Challenges |
• a. According to the post on zip-archive performance, which program comes with the zip-archive package?
• b. Copy the rows word for word, from the first row through the row containing "pos(1255,65)", including both.

[Haskell-cafe] zip-archive performance/memmory usage

Tue Aug 10 07:30:53 EDT 2010

I was interested to see if I could determine what was happening with this.
After some playing around, I noticed the code was running significantly
faster if I *didn't* compile it, but ran it with 'runghc' instead (running
under ghci was also fast).

Here are the running times I found.  The 'Zip.hs' program comes with the
zip-archive package.  The runtime of the compiled version didn't seem to be
affected by optimisations.  Regardless, I'm quite surprised running
interpreted was significantly faster than compiled.

(Source data)
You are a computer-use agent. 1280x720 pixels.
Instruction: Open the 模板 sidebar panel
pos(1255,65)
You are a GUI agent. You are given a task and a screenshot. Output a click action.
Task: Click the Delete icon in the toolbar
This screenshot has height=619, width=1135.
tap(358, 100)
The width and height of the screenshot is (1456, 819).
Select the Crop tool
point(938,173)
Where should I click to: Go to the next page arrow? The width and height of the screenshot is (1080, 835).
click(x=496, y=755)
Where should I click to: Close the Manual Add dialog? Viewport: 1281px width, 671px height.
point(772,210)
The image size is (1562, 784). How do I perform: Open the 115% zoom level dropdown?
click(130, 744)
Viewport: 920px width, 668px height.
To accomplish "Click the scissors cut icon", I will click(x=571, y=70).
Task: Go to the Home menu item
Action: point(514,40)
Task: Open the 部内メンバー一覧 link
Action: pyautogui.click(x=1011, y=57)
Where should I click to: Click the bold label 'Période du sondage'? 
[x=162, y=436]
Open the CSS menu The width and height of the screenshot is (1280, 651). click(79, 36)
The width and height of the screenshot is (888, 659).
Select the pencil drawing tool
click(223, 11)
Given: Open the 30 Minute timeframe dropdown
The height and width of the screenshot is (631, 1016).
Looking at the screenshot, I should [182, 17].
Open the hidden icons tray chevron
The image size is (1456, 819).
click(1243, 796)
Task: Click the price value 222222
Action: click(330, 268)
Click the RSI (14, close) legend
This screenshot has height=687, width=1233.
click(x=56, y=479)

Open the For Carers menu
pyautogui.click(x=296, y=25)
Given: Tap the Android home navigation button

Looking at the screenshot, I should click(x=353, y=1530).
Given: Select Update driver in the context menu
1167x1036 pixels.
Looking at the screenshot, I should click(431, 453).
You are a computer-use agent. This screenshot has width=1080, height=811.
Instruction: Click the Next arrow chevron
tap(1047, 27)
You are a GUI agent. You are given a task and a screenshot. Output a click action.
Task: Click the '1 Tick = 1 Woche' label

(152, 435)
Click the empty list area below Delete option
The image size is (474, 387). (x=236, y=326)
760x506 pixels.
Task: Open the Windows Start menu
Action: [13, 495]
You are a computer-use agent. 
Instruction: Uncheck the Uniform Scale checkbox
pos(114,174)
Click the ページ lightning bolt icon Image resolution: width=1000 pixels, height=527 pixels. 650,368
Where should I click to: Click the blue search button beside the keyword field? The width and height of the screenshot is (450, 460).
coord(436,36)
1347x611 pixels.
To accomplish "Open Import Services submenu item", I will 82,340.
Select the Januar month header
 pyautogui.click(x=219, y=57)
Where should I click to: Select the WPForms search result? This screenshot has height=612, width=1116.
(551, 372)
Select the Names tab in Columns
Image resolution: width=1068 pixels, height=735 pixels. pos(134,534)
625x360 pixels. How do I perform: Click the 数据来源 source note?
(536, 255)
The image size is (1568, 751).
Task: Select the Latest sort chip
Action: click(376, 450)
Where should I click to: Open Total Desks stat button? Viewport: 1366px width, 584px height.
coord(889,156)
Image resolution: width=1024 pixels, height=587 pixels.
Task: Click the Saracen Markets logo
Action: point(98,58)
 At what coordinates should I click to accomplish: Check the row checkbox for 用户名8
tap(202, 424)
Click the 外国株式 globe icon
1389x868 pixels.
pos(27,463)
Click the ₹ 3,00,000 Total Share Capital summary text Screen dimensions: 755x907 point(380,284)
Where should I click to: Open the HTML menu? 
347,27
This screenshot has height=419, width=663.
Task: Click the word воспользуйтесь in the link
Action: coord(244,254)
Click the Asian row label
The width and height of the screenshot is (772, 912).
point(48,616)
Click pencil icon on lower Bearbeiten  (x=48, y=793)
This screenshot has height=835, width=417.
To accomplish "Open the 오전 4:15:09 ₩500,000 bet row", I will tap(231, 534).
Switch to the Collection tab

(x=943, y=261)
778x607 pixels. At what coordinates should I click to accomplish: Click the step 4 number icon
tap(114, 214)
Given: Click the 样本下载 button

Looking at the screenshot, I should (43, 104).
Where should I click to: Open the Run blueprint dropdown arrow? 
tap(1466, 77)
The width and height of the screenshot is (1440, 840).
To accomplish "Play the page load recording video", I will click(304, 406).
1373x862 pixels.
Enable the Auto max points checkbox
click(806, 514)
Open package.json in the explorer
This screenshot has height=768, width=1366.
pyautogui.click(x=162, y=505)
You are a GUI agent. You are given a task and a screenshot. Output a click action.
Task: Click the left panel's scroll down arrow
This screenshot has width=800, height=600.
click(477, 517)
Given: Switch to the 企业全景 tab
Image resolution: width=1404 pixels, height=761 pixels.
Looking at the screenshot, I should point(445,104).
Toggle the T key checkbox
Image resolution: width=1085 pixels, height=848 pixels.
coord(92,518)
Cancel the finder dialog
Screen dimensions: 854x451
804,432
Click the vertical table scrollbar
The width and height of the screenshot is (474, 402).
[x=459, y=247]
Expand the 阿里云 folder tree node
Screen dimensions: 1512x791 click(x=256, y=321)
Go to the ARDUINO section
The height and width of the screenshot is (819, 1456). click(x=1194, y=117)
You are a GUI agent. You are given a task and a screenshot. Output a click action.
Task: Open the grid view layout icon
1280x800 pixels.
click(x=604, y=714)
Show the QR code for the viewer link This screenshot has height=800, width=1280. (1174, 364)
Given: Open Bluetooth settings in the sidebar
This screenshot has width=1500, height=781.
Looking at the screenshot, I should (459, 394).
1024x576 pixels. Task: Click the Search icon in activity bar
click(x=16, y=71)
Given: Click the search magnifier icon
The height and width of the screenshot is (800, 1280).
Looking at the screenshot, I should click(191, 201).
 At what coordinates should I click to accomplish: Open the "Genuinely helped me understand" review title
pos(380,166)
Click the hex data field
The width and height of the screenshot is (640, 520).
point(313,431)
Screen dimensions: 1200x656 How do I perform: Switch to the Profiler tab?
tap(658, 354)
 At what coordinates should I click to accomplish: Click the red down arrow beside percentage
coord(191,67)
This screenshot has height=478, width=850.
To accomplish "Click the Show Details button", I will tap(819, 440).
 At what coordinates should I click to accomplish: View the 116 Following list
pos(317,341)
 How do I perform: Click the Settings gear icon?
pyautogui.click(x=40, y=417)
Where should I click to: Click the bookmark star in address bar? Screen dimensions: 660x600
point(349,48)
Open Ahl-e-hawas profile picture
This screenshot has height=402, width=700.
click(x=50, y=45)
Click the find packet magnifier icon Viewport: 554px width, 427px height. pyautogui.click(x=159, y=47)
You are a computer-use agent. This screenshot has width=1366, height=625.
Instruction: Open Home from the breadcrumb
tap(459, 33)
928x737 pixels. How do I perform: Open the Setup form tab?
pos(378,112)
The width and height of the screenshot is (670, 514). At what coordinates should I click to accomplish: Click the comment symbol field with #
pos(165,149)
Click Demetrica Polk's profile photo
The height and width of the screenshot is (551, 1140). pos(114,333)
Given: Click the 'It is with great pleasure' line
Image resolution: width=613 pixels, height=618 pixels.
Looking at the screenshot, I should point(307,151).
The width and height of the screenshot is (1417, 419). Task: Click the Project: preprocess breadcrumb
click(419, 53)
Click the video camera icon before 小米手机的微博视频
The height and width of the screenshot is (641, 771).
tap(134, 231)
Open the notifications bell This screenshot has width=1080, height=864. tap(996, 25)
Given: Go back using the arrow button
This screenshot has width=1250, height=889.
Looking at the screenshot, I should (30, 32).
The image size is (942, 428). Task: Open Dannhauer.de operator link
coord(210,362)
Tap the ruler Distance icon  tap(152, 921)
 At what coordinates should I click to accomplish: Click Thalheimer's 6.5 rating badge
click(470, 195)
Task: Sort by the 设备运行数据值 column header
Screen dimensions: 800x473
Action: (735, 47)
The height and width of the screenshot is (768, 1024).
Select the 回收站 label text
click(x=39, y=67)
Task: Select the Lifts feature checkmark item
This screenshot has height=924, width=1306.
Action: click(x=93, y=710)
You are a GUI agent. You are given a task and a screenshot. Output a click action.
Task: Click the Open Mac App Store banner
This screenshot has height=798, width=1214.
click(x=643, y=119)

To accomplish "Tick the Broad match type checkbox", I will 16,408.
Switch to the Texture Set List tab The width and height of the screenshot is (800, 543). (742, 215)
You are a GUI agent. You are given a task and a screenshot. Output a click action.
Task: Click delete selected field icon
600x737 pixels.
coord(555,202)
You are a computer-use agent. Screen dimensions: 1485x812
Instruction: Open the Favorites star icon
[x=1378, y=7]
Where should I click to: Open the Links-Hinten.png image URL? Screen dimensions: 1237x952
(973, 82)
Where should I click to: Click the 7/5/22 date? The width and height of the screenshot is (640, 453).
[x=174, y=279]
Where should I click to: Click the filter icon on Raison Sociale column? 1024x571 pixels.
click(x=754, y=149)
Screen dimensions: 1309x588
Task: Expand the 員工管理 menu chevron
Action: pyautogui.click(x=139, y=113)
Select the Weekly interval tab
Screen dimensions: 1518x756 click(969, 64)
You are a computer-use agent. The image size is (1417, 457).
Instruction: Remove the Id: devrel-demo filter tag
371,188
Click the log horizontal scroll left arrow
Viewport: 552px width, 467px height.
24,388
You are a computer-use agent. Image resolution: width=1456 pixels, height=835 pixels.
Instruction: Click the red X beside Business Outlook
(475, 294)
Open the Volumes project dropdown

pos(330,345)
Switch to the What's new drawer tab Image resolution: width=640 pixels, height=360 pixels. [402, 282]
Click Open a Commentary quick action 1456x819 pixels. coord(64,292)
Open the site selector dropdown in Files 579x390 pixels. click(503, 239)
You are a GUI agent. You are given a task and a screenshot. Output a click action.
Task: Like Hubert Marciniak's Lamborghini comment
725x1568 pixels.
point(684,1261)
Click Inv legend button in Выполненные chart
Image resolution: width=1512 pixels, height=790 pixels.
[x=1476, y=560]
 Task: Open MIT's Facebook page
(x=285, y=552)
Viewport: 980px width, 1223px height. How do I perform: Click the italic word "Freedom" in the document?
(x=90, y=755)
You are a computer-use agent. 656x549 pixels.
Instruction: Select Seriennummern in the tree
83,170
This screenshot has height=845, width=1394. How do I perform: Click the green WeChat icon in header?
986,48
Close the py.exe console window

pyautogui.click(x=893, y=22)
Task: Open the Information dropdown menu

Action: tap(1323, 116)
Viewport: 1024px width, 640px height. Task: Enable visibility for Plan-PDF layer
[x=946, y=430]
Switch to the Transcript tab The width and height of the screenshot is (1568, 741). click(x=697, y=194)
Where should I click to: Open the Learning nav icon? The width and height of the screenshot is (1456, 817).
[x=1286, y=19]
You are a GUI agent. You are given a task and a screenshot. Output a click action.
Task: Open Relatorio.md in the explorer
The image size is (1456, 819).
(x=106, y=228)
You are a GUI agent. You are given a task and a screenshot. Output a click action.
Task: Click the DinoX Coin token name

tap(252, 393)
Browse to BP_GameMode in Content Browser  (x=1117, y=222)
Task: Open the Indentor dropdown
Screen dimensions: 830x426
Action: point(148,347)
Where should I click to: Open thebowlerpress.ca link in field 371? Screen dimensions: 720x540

Written responses |
• a. The 'Zip.hs' program.

• b.
You are a computer-use agent. 1280x720 pixels.
Instruction: Open the 模板 sidebar panel
pos(1255,65)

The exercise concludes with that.